Over the past several decades, we have made slow progress toward recognizing that not all fatty acids are the same. Saturated fat now has subcategories of short-, medium-, and long-chained fatty acids that determine how they are metabolically handled in the body. Even within the sub-categories there are differences in the blood lipid effects of fatty acids. For example, palmitic acid is more atherogenic than stearic acid, even though both are long-chained saturated fatty acids.
Recently, there has been an increased interest in the kind of food supplying the fat. Dairy products are an excellent example because the impact of dairy fat on blood lipids is very inconsistent. For example, most research shows no association between cardiovascular disease risk and cheese intake. Intervention trials suggest that there isn’t a similarly harmful effect on blood lipids when increasing fat intake from cheese compared to fat intake from butter.
Despite this emerging evidence, health authorities like the American Heart Association continue to recommend limiting saturated fat intake primarily through reducing the intake of fatty meats, butter, and cheese. Therefore, it seems unlikely that an individual would replace butter with cheese in their diet in an attempt to improve their health. A more likely scenario would be replacing fat with carbohydrates, which is currently advocated by many health authorities around the world. Additionally, others may consider replacing fatty meat in the diet with low-fat cheese and lean meats. The study under review aimed to explore the effect of cheese and meat as sources of saturated fat, and their replacement with carbohydrates, on cardiovascular disease risk markers.

_EXTRACTED RECORDS_

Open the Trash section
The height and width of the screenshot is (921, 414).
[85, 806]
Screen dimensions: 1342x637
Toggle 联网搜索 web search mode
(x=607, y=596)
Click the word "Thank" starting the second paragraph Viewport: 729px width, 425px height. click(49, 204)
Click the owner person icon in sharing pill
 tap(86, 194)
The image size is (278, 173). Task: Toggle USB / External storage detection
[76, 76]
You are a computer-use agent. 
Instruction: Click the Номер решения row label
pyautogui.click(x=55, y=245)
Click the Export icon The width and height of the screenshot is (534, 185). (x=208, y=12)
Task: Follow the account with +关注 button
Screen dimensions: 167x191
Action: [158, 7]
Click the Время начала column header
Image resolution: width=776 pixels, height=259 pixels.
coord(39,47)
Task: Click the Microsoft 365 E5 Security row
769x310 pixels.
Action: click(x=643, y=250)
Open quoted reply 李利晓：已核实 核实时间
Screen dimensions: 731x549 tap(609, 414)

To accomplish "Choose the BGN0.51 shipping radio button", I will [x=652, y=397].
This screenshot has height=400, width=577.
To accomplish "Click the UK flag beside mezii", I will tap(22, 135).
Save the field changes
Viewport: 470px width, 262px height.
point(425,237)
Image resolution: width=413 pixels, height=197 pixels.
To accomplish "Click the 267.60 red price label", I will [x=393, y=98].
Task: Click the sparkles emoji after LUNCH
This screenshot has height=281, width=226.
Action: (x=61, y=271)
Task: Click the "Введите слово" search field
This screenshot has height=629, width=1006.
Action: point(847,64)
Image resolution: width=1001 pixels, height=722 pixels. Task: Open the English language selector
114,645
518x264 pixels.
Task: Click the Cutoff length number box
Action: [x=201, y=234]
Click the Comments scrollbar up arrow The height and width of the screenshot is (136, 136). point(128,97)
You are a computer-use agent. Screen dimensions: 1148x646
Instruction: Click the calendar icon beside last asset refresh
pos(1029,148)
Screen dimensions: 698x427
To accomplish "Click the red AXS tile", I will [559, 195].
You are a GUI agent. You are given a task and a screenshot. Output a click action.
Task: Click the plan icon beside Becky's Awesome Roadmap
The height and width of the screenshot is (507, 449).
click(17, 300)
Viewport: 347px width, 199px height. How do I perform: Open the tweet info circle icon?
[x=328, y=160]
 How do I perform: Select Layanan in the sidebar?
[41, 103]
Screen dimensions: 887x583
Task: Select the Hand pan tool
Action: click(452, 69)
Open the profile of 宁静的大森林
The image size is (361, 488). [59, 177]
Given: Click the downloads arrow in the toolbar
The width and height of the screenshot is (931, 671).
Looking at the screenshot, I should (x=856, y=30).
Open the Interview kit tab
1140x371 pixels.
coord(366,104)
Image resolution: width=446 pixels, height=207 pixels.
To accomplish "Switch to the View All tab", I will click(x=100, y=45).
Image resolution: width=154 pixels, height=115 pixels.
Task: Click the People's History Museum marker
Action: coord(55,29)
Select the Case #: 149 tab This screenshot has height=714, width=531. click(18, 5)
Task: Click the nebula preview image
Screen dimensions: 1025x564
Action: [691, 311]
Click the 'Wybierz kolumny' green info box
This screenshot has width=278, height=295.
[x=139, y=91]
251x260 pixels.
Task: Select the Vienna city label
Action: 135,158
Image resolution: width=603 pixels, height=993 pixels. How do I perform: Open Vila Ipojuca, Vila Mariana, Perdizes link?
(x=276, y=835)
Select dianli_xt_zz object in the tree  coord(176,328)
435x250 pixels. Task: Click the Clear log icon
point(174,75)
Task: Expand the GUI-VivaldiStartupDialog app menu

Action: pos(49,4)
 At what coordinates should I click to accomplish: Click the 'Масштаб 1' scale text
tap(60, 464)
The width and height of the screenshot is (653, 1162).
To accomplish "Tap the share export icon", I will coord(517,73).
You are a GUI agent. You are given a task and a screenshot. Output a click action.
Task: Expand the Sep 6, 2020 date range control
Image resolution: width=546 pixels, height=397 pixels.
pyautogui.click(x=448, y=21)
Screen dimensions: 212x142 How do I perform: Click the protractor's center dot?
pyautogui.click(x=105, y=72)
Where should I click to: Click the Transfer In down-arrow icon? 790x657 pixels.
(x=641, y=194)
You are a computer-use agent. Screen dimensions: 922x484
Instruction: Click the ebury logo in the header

_PROBLEM SET_
1. Revise the dietary fat text between "Despite this emerging" and "disease risk markers.", inclusive, so that "butter" becomes "margarine".
2. According to the dietary fat text, which long-chained saturated fatty acid is more atherogenic than stearic acid?

_ANSWERS FOR EACH ITEM_
1.
Despite this emerging evidence, health authorities like the American Heart Association continue to recommend limiting saturated fat intake primarily through reducing the intake of fatty meats, margarine, and cheese. Therefore, it seems unlikely that an individual would replace margarine with cheese in their diet in an attempt to improve their health. A more likely scenario would be replacing fat with carbohydrates, which is currently advocated by many health authorities around the world. Additionally, others may consider replacing fatty meat in the diet with low-fat cheese and lean meats. The study under review aimed to explore the effect of cheese and meat as sources of saturated fat, and their replacement with carbohydrates, on cardiovascular disease risk markers.

2. Palmitic acid.